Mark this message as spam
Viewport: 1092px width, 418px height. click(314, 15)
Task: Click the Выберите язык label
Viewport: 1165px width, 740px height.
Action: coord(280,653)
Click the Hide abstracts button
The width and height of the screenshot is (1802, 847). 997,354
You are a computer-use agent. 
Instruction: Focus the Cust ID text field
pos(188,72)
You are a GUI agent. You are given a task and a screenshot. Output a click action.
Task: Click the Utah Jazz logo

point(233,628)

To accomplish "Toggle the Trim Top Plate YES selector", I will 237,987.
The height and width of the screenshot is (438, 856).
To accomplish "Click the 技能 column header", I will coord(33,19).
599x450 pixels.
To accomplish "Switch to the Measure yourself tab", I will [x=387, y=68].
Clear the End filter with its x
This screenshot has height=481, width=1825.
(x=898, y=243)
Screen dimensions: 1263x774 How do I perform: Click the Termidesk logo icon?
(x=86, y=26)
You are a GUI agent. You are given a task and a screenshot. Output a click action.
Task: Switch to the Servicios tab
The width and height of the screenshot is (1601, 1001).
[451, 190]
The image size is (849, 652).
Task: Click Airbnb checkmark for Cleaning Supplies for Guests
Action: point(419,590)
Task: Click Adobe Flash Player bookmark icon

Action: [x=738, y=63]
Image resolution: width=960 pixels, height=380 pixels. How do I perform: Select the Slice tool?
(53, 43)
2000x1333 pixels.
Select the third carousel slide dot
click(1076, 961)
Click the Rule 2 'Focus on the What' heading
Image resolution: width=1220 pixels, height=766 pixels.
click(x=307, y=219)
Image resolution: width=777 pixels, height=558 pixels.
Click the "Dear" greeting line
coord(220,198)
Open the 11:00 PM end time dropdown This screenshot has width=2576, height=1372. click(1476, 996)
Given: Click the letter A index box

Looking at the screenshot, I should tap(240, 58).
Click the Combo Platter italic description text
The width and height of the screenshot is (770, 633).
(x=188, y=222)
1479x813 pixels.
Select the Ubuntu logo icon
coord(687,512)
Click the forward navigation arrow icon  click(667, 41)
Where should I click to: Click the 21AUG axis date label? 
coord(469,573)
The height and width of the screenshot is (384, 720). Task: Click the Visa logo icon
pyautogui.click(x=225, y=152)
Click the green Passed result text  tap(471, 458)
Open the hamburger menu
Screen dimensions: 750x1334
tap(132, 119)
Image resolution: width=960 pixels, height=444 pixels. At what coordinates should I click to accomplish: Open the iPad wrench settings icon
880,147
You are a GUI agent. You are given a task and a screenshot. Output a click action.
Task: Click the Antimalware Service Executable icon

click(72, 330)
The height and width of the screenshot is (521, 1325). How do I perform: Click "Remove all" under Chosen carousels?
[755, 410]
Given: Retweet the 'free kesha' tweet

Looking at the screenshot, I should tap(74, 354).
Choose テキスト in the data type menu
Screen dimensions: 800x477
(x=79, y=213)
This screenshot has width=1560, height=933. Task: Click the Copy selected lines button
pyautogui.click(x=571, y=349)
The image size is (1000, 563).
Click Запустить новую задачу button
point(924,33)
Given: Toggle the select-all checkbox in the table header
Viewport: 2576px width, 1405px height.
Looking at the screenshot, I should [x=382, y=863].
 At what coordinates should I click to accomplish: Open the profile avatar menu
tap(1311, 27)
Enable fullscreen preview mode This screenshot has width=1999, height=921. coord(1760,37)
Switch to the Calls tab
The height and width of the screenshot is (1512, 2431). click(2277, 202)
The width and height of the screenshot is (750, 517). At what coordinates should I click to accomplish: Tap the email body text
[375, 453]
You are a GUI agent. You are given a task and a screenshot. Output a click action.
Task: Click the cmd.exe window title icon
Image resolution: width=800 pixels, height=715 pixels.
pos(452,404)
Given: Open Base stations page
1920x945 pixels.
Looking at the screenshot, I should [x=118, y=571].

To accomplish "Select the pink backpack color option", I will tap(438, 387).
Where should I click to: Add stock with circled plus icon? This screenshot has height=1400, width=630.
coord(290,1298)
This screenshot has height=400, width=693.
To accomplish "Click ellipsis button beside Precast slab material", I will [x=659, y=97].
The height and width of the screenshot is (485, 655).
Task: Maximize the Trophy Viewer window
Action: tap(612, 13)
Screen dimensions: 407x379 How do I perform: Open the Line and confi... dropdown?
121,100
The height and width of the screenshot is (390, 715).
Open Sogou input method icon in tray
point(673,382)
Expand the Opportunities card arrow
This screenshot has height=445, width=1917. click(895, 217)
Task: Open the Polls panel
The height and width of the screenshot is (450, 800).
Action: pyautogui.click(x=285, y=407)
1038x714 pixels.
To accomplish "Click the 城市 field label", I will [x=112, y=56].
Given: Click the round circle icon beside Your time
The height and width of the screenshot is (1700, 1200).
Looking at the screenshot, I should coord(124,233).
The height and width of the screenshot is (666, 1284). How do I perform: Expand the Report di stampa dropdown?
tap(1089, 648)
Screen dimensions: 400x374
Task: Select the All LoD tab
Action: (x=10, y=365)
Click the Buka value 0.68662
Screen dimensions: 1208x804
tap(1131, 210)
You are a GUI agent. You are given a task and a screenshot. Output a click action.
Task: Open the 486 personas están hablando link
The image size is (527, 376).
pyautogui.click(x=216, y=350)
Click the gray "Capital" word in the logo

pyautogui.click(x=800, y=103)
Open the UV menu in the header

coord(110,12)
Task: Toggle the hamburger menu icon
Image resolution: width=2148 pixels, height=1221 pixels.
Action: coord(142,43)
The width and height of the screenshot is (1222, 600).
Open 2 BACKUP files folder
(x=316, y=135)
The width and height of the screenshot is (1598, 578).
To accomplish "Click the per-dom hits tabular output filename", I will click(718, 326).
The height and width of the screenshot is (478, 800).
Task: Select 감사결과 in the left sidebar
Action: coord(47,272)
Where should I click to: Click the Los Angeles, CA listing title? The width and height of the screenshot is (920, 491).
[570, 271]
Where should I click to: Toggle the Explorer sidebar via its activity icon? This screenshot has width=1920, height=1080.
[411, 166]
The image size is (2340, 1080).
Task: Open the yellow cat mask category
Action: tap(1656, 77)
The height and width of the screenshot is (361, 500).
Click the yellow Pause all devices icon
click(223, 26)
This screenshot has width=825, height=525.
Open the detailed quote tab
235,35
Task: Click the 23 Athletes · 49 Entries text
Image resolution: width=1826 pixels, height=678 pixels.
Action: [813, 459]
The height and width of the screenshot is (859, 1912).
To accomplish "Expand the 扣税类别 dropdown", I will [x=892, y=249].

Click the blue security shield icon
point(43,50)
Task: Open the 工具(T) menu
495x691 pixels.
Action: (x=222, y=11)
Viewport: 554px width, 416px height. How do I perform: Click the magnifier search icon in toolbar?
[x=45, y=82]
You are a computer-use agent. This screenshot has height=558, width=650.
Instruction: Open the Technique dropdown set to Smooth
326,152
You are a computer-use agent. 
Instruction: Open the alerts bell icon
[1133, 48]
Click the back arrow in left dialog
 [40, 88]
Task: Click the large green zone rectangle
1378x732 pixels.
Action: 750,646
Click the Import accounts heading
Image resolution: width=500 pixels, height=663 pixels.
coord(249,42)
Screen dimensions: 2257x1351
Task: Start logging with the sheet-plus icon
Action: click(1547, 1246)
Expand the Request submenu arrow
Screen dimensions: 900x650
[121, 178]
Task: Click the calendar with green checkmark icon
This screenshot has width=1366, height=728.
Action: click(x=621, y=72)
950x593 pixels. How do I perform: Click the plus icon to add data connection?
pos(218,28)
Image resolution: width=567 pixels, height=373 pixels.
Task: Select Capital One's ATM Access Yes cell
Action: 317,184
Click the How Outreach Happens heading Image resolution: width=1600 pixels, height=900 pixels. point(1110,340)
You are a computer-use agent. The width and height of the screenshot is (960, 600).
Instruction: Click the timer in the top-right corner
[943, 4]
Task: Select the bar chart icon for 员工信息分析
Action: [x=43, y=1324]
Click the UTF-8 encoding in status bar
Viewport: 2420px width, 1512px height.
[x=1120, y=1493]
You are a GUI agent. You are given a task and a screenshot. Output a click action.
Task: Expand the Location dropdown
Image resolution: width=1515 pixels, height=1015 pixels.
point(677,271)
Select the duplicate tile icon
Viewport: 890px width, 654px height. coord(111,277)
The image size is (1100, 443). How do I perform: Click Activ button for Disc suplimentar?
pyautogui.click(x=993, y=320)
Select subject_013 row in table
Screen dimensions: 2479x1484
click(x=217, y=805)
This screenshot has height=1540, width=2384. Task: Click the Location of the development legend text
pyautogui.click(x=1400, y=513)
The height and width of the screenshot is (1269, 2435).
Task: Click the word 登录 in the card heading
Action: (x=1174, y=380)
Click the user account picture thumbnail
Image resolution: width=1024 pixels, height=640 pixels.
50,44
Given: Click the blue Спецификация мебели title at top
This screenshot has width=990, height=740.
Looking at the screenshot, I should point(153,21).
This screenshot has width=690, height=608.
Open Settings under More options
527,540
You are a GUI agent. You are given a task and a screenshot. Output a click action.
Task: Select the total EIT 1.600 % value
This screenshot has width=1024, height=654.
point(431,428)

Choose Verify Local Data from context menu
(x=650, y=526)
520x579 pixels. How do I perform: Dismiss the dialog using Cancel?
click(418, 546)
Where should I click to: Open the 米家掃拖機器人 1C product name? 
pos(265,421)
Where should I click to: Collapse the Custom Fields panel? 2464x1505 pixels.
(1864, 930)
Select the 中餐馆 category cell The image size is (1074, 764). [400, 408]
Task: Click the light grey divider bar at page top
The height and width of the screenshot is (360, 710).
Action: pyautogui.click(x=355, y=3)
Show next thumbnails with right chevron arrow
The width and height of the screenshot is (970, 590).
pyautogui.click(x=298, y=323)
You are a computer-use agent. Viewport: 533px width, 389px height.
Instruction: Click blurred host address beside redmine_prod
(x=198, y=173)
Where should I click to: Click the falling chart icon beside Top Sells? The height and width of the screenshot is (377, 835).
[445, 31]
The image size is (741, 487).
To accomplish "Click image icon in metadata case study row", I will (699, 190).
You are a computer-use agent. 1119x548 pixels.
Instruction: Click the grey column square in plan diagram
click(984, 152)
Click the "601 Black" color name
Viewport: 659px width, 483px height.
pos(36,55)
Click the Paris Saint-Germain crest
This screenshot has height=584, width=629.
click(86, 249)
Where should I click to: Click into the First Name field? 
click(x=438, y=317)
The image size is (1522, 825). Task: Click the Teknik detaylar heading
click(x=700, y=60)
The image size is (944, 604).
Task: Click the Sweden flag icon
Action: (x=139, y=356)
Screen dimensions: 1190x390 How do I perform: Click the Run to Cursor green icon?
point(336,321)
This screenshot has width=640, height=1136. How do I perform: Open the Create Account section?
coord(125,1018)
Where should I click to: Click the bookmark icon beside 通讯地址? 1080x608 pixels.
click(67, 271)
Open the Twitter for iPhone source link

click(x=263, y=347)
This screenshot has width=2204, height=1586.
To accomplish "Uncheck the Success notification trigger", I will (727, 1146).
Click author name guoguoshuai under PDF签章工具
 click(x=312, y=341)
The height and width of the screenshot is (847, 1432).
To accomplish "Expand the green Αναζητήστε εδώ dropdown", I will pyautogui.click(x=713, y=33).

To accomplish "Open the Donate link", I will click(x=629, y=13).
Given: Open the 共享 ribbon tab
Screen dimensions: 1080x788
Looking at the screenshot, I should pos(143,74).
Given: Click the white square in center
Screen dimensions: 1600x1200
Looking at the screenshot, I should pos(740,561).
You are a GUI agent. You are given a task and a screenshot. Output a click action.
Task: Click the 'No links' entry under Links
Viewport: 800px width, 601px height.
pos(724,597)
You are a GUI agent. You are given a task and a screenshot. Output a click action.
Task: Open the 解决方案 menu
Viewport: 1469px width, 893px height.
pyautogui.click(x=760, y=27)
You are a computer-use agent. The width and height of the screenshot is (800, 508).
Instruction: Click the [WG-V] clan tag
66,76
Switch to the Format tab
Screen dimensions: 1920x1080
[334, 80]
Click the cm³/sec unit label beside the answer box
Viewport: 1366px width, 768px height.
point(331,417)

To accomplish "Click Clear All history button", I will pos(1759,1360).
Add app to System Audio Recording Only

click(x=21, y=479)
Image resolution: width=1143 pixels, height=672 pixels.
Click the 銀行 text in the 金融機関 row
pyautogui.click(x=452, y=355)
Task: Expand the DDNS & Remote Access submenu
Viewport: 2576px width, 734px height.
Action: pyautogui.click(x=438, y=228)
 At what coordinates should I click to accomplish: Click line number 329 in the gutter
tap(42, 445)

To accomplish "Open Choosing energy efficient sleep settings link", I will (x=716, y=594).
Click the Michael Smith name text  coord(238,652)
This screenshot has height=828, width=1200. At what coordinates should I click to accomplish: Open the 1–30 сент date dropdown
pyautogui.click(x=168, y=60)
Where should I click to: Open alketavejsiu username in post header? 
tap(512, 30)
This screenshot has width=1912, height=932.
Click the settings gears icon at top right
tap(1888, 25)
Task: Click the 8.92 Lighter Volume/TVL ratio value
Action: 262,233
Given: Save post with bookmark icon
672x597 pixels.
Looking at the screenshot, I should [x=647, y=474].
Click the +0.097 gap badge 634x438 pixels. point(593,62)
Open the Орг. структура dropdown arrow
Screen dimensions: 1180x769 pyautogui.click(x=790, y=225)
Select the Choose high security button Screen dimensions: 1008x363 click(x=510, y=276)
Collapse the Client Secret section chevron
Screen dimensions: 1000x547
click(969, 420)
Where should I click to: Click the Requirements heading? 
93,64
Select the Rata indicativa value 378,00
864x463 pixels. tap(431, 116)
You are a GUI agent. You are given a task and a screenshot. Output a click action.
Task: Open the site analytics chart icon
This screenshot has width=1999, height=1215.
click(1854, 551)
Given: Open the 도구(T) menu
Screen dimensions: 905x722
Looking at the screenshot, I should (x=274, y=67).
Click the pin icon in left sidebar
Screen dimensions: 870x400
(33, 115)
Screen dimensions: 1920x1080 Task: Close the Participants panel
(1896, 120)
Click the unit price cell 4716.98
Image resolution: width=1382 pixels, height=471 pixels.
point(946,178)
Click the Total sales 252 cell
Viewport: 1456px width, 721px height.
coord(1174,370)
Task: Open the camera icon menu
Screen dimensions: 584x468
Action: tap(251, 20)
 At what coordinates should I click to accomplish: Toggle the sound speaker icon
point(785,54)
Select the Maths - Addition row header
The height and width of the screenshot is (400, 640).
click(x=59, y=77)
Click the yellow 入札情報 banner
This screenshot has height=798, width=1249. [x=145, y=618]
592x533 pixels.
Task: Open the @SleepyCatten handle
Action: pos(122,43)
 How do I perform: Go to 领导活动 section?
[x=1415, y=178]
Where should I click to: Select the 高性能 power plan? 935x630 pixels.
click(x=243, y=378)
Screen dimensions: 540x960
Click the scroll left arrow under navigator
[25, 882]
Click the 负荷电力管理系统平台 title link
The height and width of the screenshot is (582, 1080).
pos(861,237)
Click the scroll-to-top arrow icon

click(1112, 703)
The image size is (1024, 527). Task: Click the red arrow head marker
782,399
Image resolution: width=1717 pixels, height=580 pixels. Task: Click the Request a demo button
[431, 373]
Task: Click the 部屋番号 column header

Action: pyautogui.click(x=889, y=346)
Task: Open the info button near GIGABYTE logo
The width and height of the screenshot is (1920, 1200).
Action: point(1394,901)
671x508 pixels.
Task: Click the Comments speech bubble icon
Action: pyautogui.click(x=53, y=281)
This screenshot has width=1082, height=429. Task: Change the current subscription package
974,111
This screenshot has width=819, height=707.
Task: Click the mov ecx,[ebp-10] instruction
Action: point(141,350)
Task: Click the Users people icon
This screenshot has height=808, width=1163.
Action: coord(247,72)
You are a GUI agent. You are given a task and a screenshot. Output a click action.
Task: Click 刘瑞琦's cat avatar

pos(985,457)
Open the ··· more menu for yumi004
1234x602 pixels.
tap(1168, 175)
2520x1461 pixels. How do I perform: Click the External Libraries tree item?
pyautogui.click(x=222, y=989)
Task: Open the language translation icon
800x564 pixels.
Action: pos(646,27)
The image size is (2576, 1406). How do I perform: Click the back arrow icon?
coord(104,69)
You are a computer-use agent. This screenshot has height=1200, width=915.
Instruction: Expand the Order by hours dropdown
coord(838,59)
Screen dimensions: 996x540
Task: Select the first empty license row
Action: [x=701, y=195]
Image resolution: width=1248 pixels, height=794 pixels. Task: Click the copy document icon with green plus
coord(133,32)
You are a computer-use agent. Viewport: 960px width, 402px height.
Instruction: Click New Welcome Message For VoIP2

#### [SET TASK]
Recast the items as a numbered list with blank lines omitted, from the start of the items up to and including the line containing "will [x=387, y=68].".

#### [SOLUTION BELOW]
1. Mark this message as spam
2. Viewport: 1092px width, 418px height. click(314, 15)
3. Task: Click the Выберите язык label
4. Viewport: 1165px width, 740px height.
5. Action: coord(280,653)
6. Click the Hide abstracts button
7. The width and height of the screenshot is (1802, 847). 997,354
8. You are a computer-use agent. 
9. Instruction: Focus the Cust ID text field
10. pos(188,72)
11. You are a GUI agent. You are given a task and a screenshot. Output a click action.
12. Task: Click the Utah Jazz logo
13. point(233,628)
14. To accomplish "Toggle the Trim Top Plate YES selector", I will 237,987.
15. The height and width of the screenshot is (438, 856).
16. To accomplish "Click the 技能 column header", I will coord(33,19).
17. 599x450 pixels.
18. To accomplish "Switch to the Measure yourself tab", I will [x=387, y=68].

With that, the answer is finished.